Dufour décide de partir de la preuve athée pour démontrer l’existence de Dieu.  Pari difficile mais dont le raisonnement est intéressant.  Etant lui-même philosophe athée, son ouverture par la réflexion non figée est d’autant plus remarquable.  Evoquant les différents courants philosophiques pour rappeler les trois types de preuves : la preuve cosmologique (le monde comme objet en mouvement suppose des moteurs) ; la preuve ontologique (l’existence de Dieu se déduit de son idée) ; la preuve physico-théologique (la beauté, l’ordre ne peuvent être le fruit du hasard) , Dufour profite de ce rappel pour introduire la notion du mal (contre-argument aux preuves) que Kant utilisera pour réargumenter une nouvelle preuve à partir du mal de l’existence de Dieu : Dieu a en effet permis le mal pour que l’homme puisse choisir librement le bien.   Dufour présente ensuite les théories de Kierkegaard, cite Borges, et en arrive au néodarwinisme.

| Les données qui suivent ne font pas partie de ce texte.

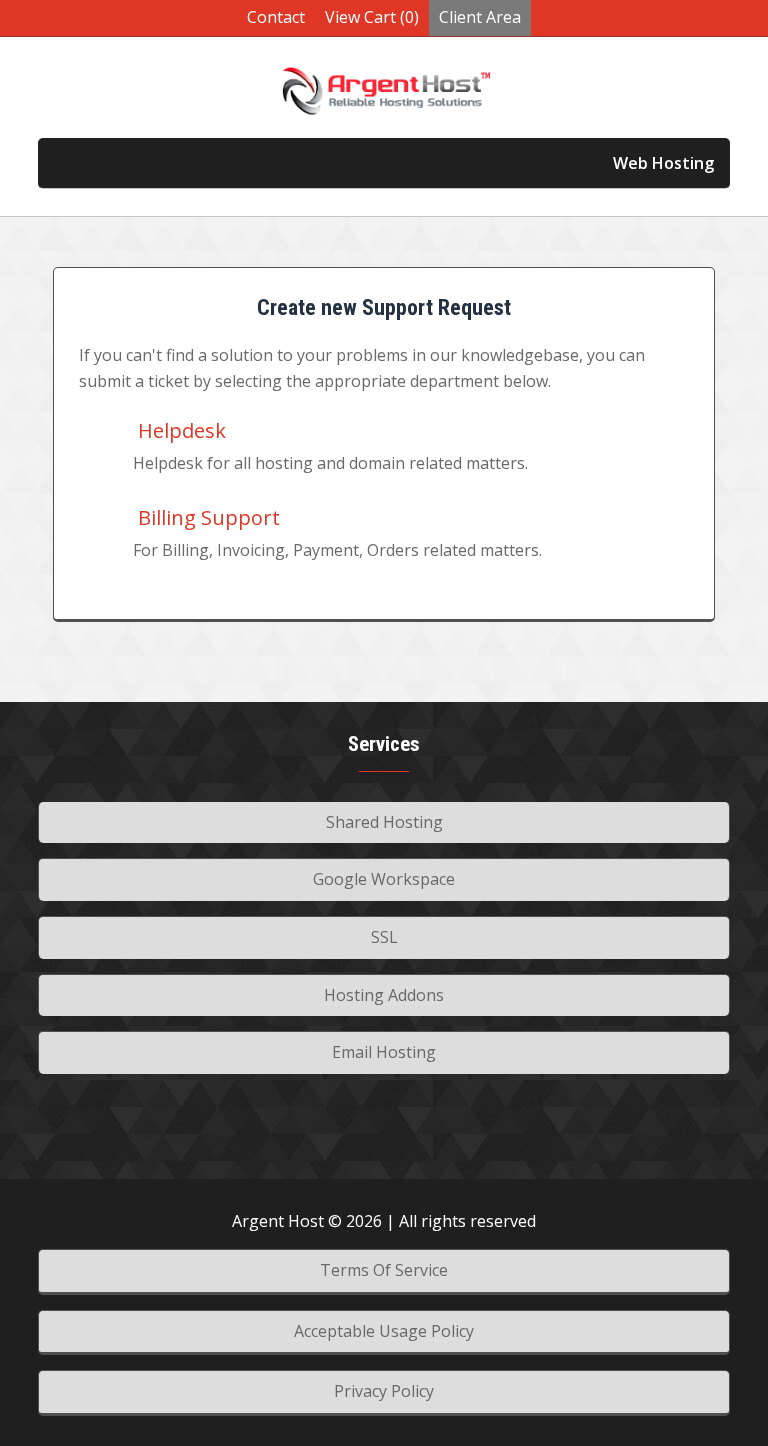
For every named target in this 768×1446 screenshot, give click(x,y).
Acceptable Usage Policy (384, 1331)
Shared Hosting (384, 822)
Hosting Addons (384, 995)
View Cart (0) (372, 17)
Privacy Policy (384, 1391)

A partir de là, Dufour propose une nouvelle preuve : celle de la néotonie  Il part du postulat que l’homme est en quelque sorte une erreur de la nature. 

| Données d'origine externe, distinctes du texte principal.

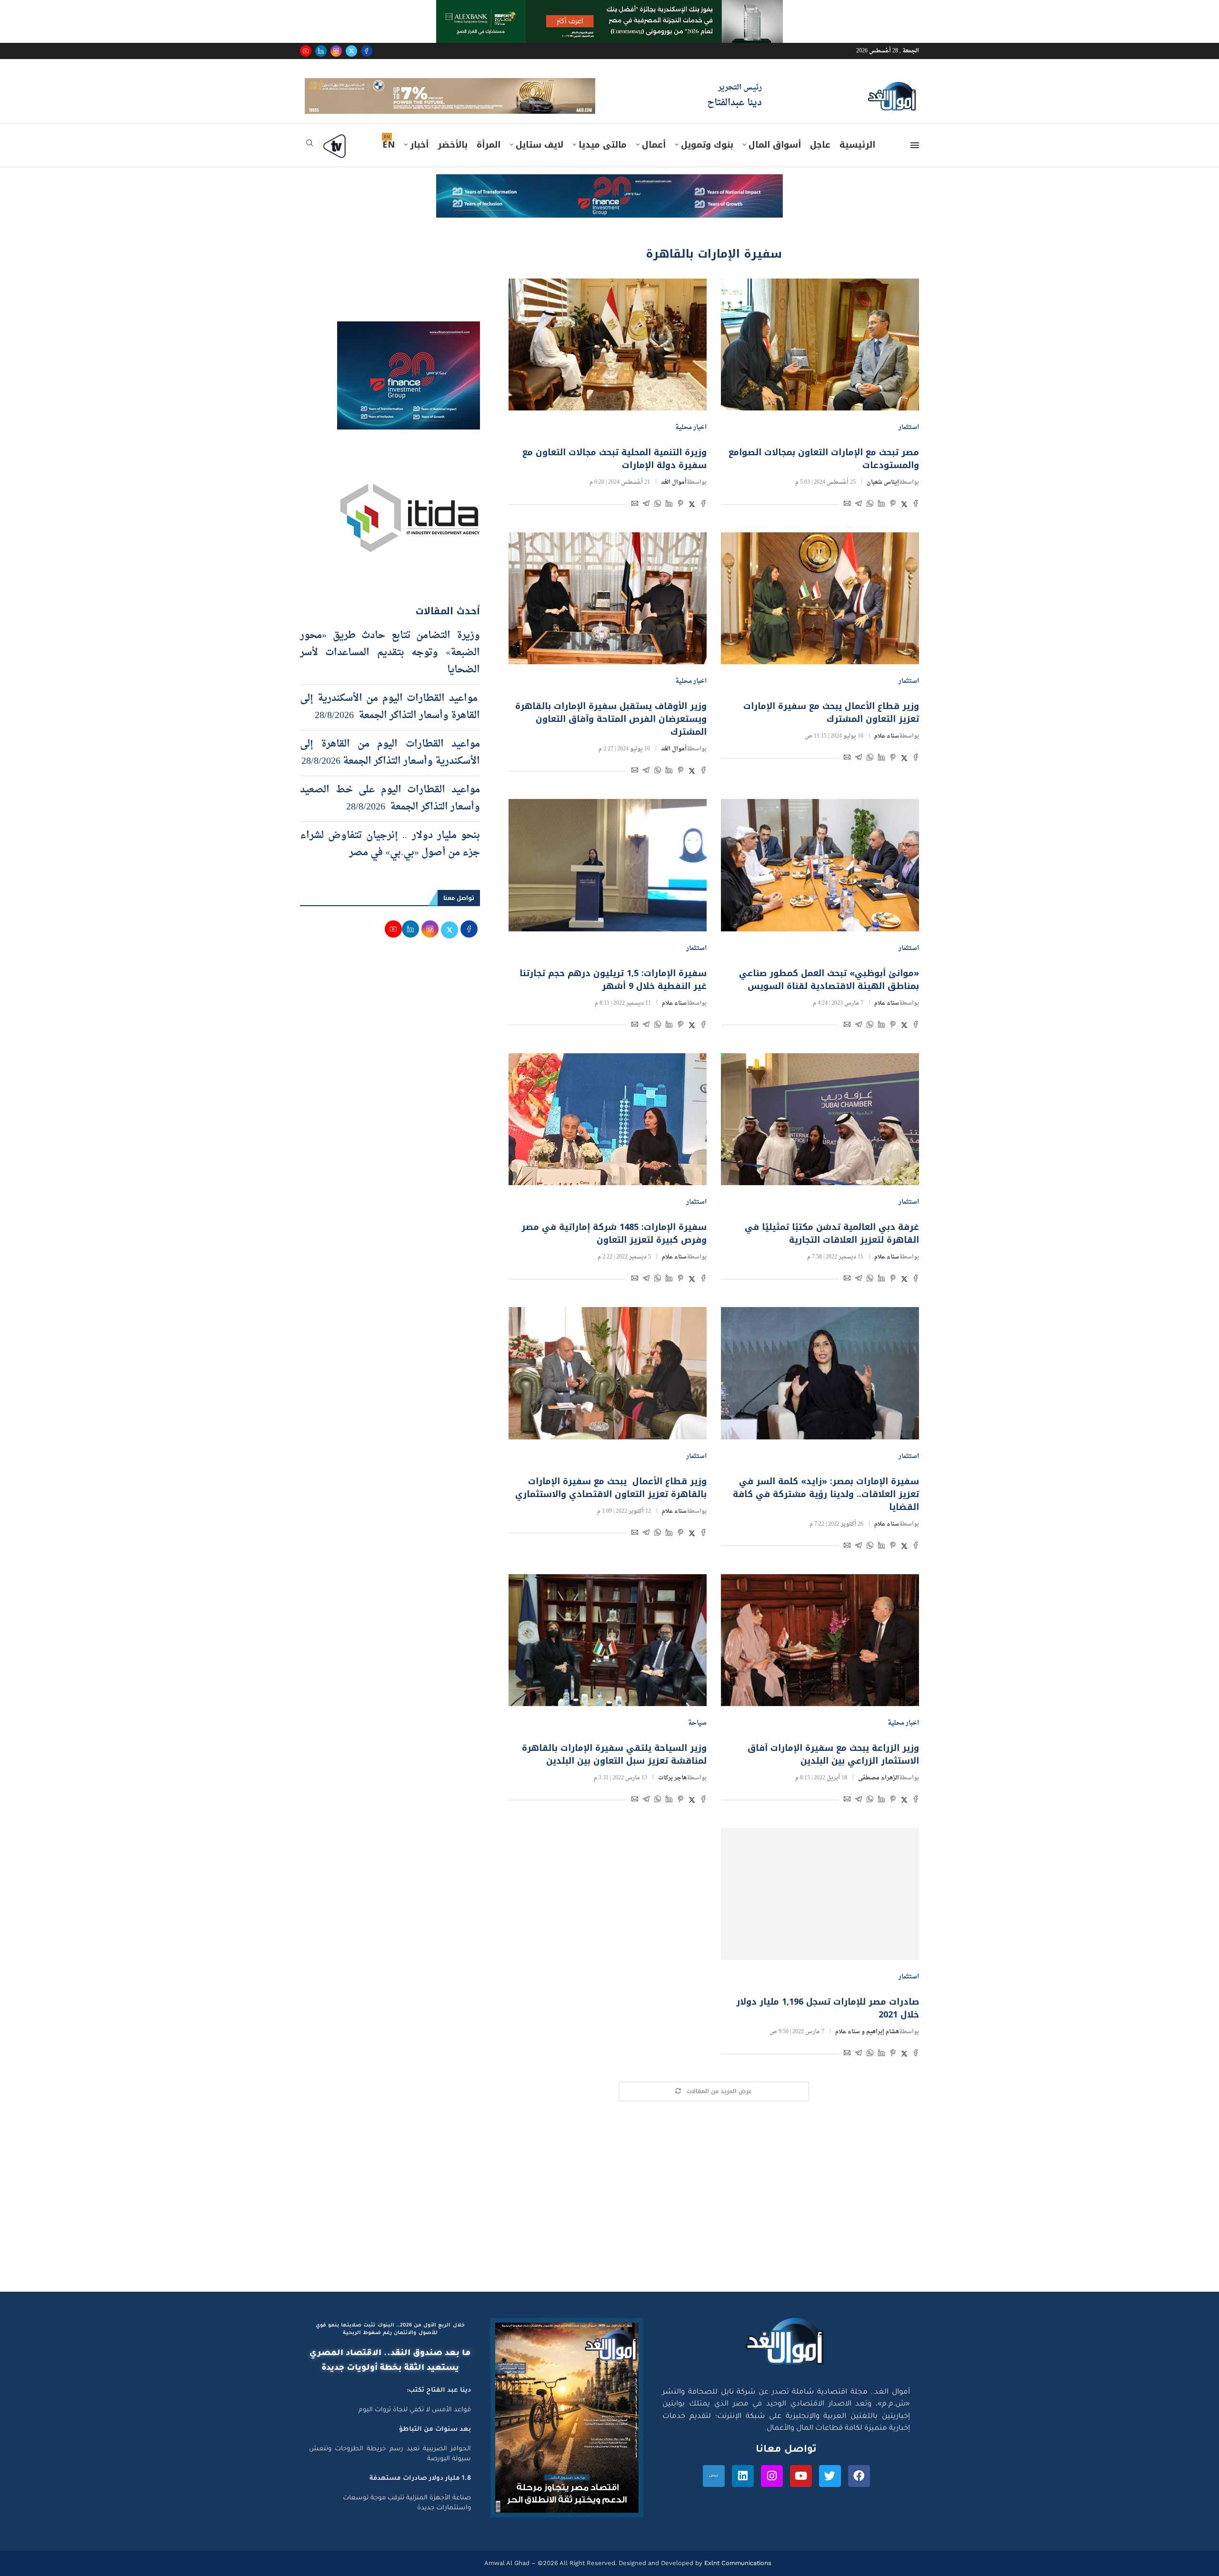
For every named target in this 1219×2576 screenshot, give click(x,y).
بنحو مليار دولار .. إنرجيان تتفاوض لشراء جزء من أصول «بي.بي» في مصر (390, 857)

(…)« Ainsi s’énoncerait cette preuve anthropologique ou ontique de l’existence de dieu et sa particularité d’être rigoureusement athée.  Il n’est certes pas aisé de prouver dieu et de rester athée, mais on le peut en distinguant et en articulant nature et culture.  Dans la culture on trouve le corps inabouti du néotène qui, dans la culture, se trouve greffé sur des fictions, çàd des créations symboliques qui sont nécessaires à cet homme pour vivre et survivre. » (…)

Max-Jean Zins (politologue, membre du CERI (Sciences-Po) ; auteur) reprend lui aussi les questions inhérentes à l’être : « D’où venons-nous ? » et « Où allons-nous ? » auxquelles il tentera de répondre en proposant les différents courants philosophiques et religieux dont est constituée l’Inde.

Zins reprend point par point l’évolution historique de l’hindouisme, développe les courants philosophiques qui la caractérise et en explique la formation actuelle.

Celles-ci étant très nombreuses, je me contenterai de citer l’un ou l’autre exemple qui m’a personnellement interpellé.

« Le mystique du l’Un qui parcourt les Upanishads dévotionnels, notamment la Bhagavad Gita, trouve son aboutissement dans la « dévotion », la bhakti, qui lie le dévot à son dieu ou, plus généralement, toute personne s’épanouissant dans une expérience intime, faite à la fois d’abandon à dieu et de connaissance de soi. (…)"

Les rites en Inde, s’ils perdent de leur valeur, et ce n’est pas pour autant qu’ils disparaissent, se multiplient, plutôt, dans un foisonnement extraordinaire de pratiques et de coutumes diverses, selon les personnes, les familles, les clans, les castes, les religions.  Mais il n’est aucun ecclésiaste, aucun livre sacré, aucun dogme qui puisse dicter sa conduite légitime au croyant ou au dévot.  Celui-ci, convaincu qu’il vit dans l’ère cyclique d’un temps du monde et qu’il est, dans ce moment présent, la résultante de ses milliers de vies passées, fondera son culte dans la vénération de sa divinité telle que, en pratique, son environnement proche l’incite ou le force socialement à la pratiquer.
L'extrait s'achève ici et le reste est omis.